#### VORLIEGENDER TEXT
........
Friedrich Kittler: Frei wie ein Paradiesvogel

Friedrich Kittler war ein prononcierter Außenseiter: Wie er zum Star und posthumen Faszinosum zwischen Mythos und Ernüchterung wurde, erkundet die jüngste Ausgabe der „Neuen Rundschau“.

Von Gregor Dotzauer

Was fünf Jahre nach Friedrich Kittlers Tod von ihm und seinem Denken geblieben ist, bewegt sich zwischen Mythos und Ernüchterung. In den Kellern des Marbacher Literaturarchivs lagern nicht annähernd erschlossene Papiere aus dem Nachlass sowie 756 Datenträger, darunter neun Festplatten. Das Editionsbüro an seiner letzten Wirkungsstätte, der Berliner Humboldt-Universität, hat mit „Baggersee“ bisher nur einen Band mit psychoanalytisch geprägter Theorieprosa aus seinen frühen Freiburger Jahren veröffentlicht. Und ob das, was sich um das Spätwerk rund um die zwei noch zu Lebzeiten erschienenen Bände von „Musik und Mathematik“ rankt, für Nachgeborene überhaupt lesbar ist, daran zweifeln selbst manche Weggefährten.
........
#### ERFASSTE DATEN

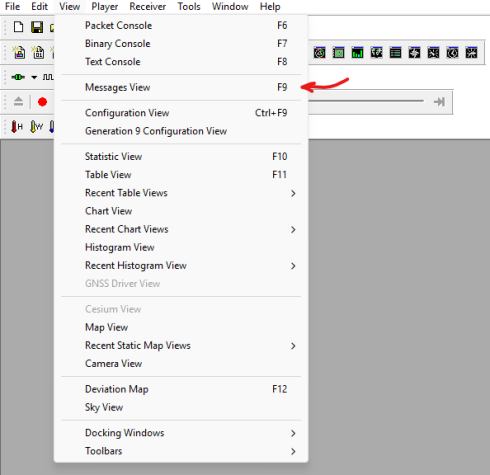Screen dimensions: 490x475
Task: Open the Receiver menu
Action: click(x=148, y=7)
........
#### SCHRIFTLICHE AUFGABEN
1. Wie viele Datenträger lagern laut dem Text über Friedrich Kittler in den Kellern des Marbacher Literaturarchivs?
2. Welche Titel stehen im Text über Friedrich Kittler in Anführungszeichen? Nenne alle.

#### ANTWORTEN JE AUFGABE
1. 756 Datenträger, darunter neun Festplatten.

2. „Neue Rundschau“, „Baggersee“, „Musik und Mathematik“